A nova ICC faz parte de um projeto amplo, chamado BrainGate, em que cientistas de diversas universidades americanas trabalham em busca de tecnologias que auxiliem indivíduos que perderam a capacidade de se locomover. “Uma missão importante do nosso consórcio é restaurar a comunicação rápida e intuitiva para pessoas com deficiência. Esse é um novo capítulo emocionante no desenvolvimento de neurotecnologias clinicamente úteis, e estamos felizes. Queremos que essas pessoas se comuniquem com muito mais rapidez”, diz Frank Willett.

A equipe planeja desenvolver dispositivos voltados para a execução de outras tarefas do cotidiano usando apenas a “força do pensamento”. A criação de uma versão ainda mais rápida da nova ICC também está prevista. Amauri Araújo Godinho pontua que os avanços na velocidade desses dispositivos é mérito também dos profissionais da engenharia.

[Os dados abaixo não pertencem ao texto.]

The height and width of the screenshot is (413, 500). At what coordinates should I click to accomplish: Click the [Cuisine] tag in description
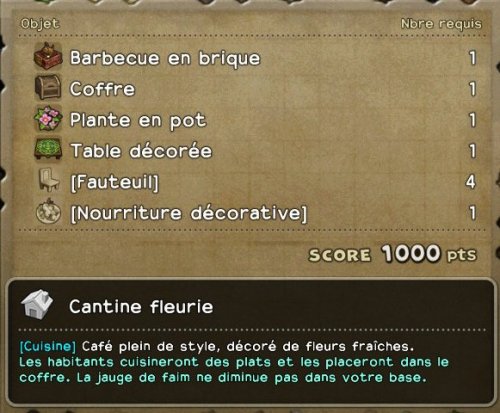coord(48,346)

Eles criaram elementos eletrônicos capazes de captar o movimento dos neurônios de forma rápida, “algo que podemos comparar ao reflexo do corpo”, e traduzi-los para as telas com precisão. “É algo que pode ser usado também para outras tarefas, como um melhor controle de próteses. Quem sabe, no futuro, tenhamos até um robô que seja totalmente guiado pela atividade neural”, cogita.